А Прокоп откусывал да нахваливал малосольный огурец, холодный, в желтых зернышках укропа. От картошки, извиняясь, отказался. И хлеб не брал – диета, говорит.
– А помнишь, Тодор, на Великдень хлебцы пекли. Малые такие, корка сверху гладкая, блестит. И сейчас запах чую… Как они назывались, а?

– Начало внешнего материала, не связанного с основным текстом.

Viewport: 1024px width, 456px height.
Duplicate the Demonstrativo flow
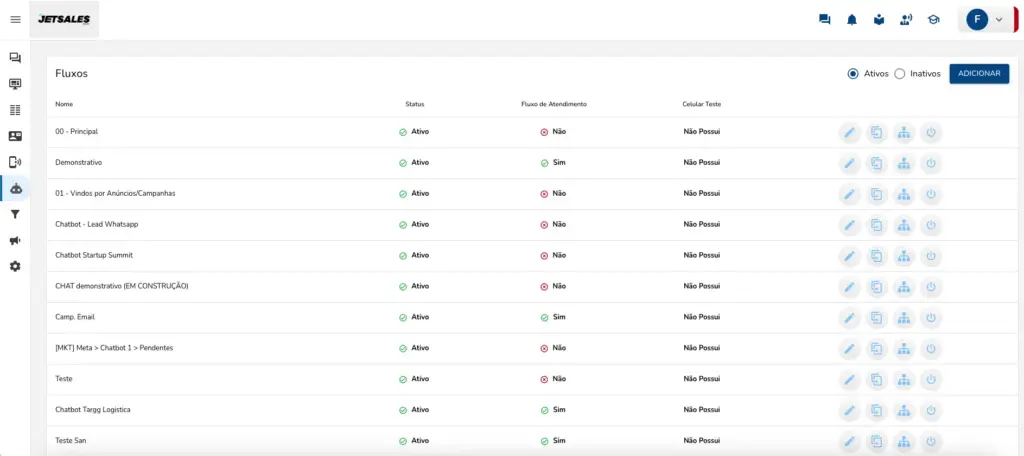(x=876, y=163)
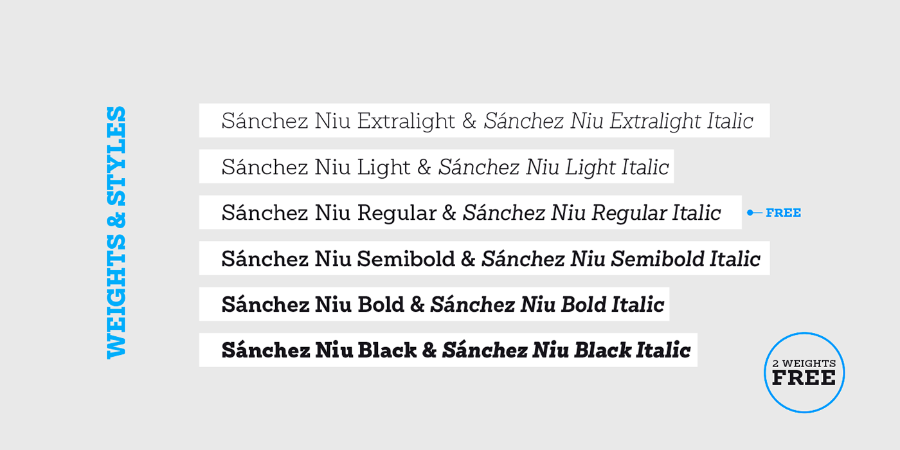Click the circular "2 Weights Free" badge
This screenshot has height=450, width=900.
tap(805, 372)
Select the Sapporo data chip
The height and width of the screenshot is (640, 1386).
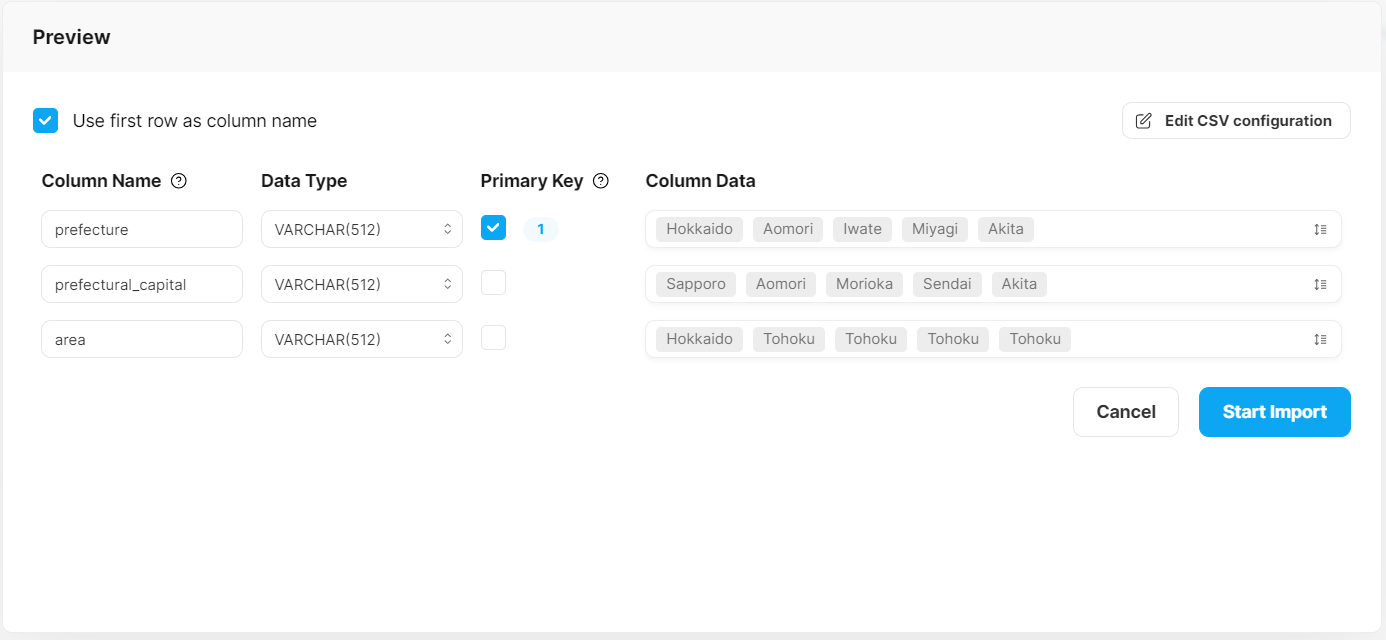click(695, 284)
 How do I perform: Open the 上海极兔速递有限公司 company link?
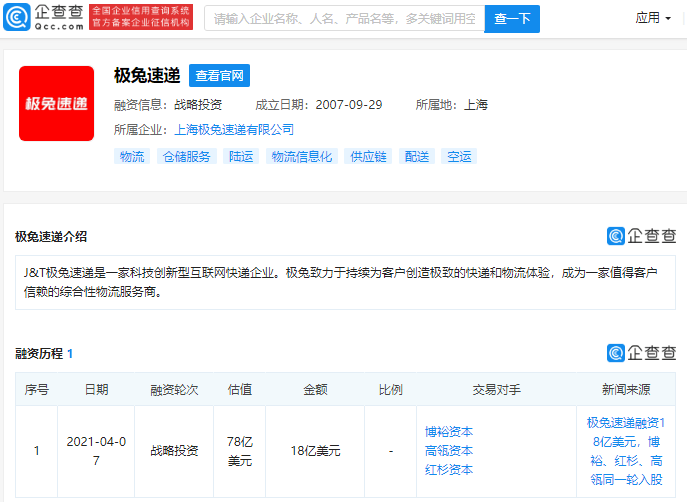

Ткачук отнекивался, замотал головой. Впрочем, кажись, были малые хлебцы… Точно были. Их даже Параска ставила. Обычно в Живную среду[76] заквашивали. Но разве упомнишь, как называли…
– Знаешь, мне даже во сне было: покойная матуся из печи выгребает их… Глазами бы съел.
Ткачук участливо слушал Прокопа. Вай-ле, бедолага! Натямкался на чужбине! Натер холку по чужим дворам… И тоска грызла ночами, если виделось, как матуша из печного горнила хлебцы достает… К утру, верно, вся подушка под щекой соленая! Врагам нашим такую побудку!